_Document section_
There's a lot of people got promoted You don't just get promoted just because you're black that ain't how it worked either There's there's I mean A reality it ain't as many black people being promoted as people think anyway like that that that has not translated at That high of a level. There's been some improvement But look bro We all have to deal with The different nuances of all this stuff And I just think there's a better opportunity for us to figure out how to do that together Then to do it while fighting each other while claiming that we christians like we should be welcome at each other's church like You know, I don't know. It's just these are difficult conversations, man And I think a lot of people don't want to tell the truth on either side because the truth Doesn't fit your political political side 100% It doesn't sound good to say publicly because people don't know what to do with it. It's like what do we do now?
We have the conversation Each person figure out like we brainstorm. How can we do that? How can how can you do better? How can I do better in my life?
What can I do better? I've tried to better myself. I've tried to you know again when you grow up in a city that's 88 percent white I mean black I grew up man. I didn't grow up around white people bro It was two about two white people that I grew up in one in middle school one or two in high school Like and they were culturally black like you know, I'm saying like culturally they grew up on the same streets We grew they acted culturally black so You know from me coming into corporate America It was a challenge to like try to open up and try I still struggling some ways I'm just being a real child like I still struggle some ways connecting with people who are from different places culturally and like It's like maybe it's not as easy for me to just naturally communicate with them or understand or whatever So there's a lot of dynamics, but I don't even know pity I'm here to figure it out.

_Given exercise 1_
In the transcript, what does the speaker say they still struggle with in some ways?
_Given exercise 2_
Rewrite the records from the line containing "How do I perform: Tap the home" through the end of the records, inclusive, swapping "sidebar" for "side panel" and leaving everything else unchanged.

_Records shown_

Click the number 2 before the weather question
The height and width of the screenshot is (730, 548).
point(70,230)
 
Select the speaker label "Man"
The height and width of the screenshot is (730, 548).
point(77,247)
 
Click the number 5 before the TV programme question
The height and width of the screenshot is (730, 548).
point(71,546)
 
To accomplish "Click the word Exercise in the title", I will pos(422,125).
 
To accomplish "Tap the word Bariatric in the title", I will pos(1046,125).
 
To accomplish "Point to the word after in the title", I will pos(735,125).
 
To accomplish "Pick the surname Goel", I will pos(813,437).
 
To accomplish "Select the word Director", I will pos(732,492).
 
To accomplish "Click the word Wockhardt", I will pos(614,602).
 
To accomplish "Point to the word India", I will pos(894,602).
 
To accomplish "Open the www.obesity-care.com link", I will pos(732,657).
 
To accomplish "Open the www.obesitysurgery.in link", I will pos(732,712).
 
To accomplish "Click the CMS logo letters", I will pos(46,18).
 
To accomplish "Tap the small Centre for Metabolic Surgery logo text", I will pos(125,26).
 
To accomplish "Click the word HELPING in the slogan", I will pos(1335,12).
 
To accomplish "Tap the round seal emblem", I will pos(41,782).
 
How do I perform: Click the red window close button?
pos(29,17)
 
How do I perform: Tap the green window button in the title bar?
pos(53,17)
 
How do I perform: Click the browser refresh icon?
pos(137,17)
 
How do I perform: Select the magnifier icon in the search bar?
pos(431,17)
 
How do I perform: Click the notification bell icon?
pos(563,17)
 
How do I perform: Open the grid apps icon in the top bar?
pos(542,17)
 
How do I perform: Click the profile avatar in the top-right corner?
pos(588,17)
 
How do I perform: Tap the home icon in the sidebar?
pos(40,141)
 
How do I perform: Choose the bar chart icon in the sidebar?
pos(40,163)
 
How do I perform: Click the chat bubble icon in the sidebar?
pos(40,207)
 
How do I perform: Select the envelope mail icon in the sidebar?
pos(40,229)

_Final result 1_
Connecting with people who are from different places culturally.

_Final result 2_
How do I perform: Tap the home icon in the side panel?
pos(40,141)
 
How do I perform: Choose the bar chart icon in the side panel?
pos(40,163)
 
How do I perform: Click the chat bubble icon in the side panel?
pos(40,207)
 
How do I perform: Select the envelope mail icon in the side panel?
pos(40,229)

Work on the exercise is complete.